OBJECTIVES: By the end of this course, students will have a good understanding of the following aspects:

  • The theory of evolution by natural selection
  • Mechanisms by which life on earth has evolved, diversified and distributed
  • Evolution of life histories, body form, survival strategies, and mating systems
  • Selective forces that have shaped the genomes and development of organisms
  • Applications of the evolutionary theory in diverse fields such as ecology and conservation, medical sciences and drug development, forensics, and human history
STRUCTURE: This course will consist of classroom lectures and discussion of original research papers. There will be 21 classes of 1.5 hrs each. Each class will be broken in two parts. The first part will be discussion of assigned reading material(s) based on the previous class, and the second part will be a lecture on a new topic. Lectures are expected to be interactive as far as possible. Each student will lead discussion of assigned reading material at least once during the course, but all students will participate in all discussions.

ENROLMENT: A maximum of 30 students may be enrolled in the class. Graduate students will be given priority.
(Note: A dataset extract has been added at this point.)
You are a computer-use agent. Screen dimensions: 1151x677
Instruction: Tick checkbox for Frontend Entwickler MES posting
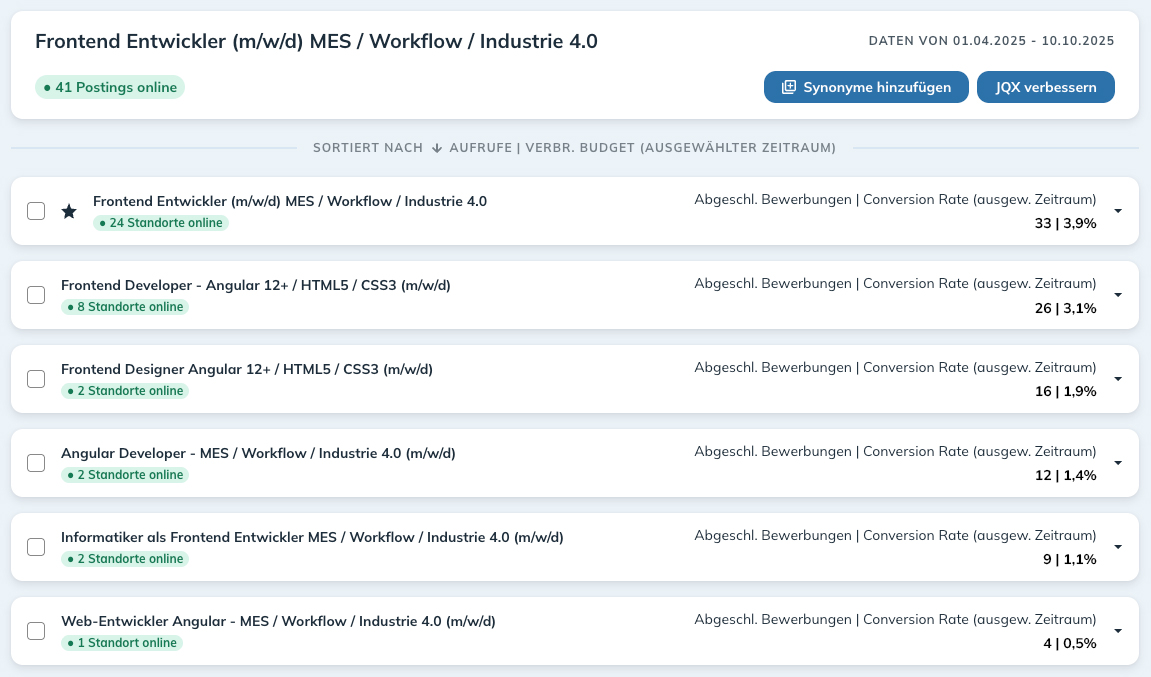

The course may be audited by other students but the total number of students (enrolled plus auditing) may be capped in the future at some number if the large size of the class is affecting its performance. Students who audit the course will have limited participation in the class, discussions and other class activities. Exceptions may be made at the discretion of the course instructor. Remember that this course will be offered every fall.
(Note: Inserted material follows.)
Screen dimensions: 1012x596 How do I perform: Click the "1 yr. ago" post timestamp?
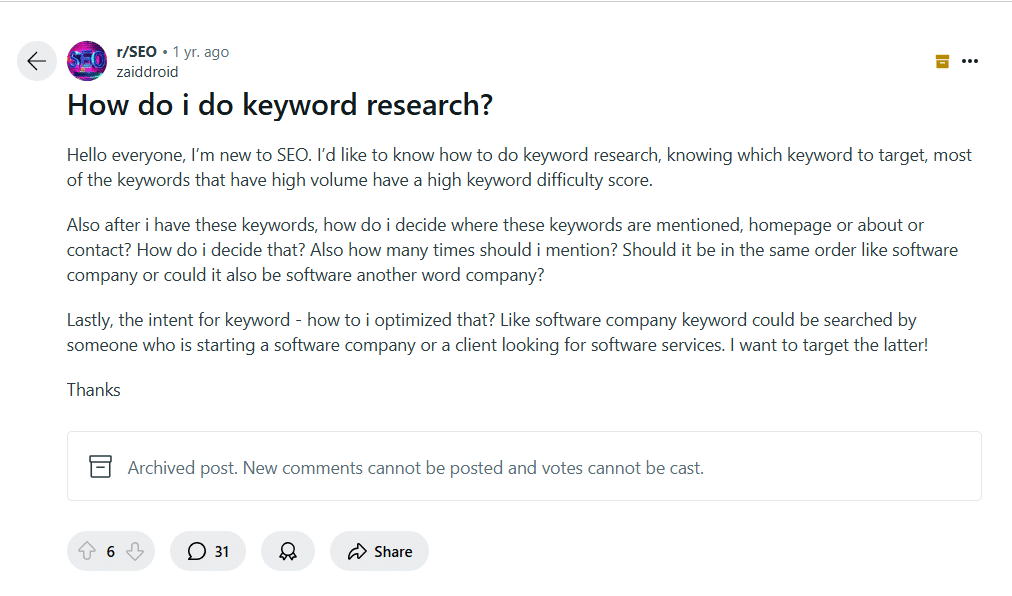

GRADING: Grades will be based on evaluation of:

  • Classroom participation (10%)
  • Discussion of reading material (10%)
  • Two pop-quizzes (20%)
  • Final exam (60%): the final exam will have a combination of multiple-choice and short answer questions


Lecture 1: Diversity and Evolution of Life on Earth

Lecture 2: Principles of Phylogenetics, and the Concept of Species

Lecture 3: Population Genetics I: Variation and Drift

Lecture 4: Population Genetics II: Natural Selection

Lecture 5: Genetical Theory of Natural Selection

Lecture 6: Ecology and Adaptation I: Intraspecific Dynamics

Lecture 7: Ecology and Adaptation II: interspecific Dynamics

Lecture 8: Biogeography and Speciation

Lecture 9: Genetics of Speciation

Lecture 10: Molecular Evolution I

Lecture 11: Molecular Evolution II

Lecture 12: Early Evolution

Lecture 13: Evolution and Development

Lecture 14: Evolution in Variable Environments

Lecture 15: Macroevolution

Lecture 16: Life History Evolution I

Lecture 17: Life History Evolution II

Lecture 18: Evolution of Sex

Lecture 19: Sexual Selection I

Lecture 20: Sexual Selection II

Lecture 21: Co-evolution

Lecture 22: Social Evolution I: Conflict and Cooperation

Lecture 23: Social Evolution II: Eusociality

Lecture 24: Modelling Evolution

Lecture 25: Applications of Evolutionary Biology


RECOMMENDED TEXTBOOKS (in order of preference):
Futuyma, D. J. 2008 and 2013. Evolution. Sinauer Associates, USA. NCBS library has multiple copies.
Ridley, M. 2003. Evolution (3rd ed). Wiley Inc. NCBS library has a copy.
Futuyma, D. J. 1998. Evolutionary Biology (3rd ed). Sinauer Associates, USA. NCBS library has a copy.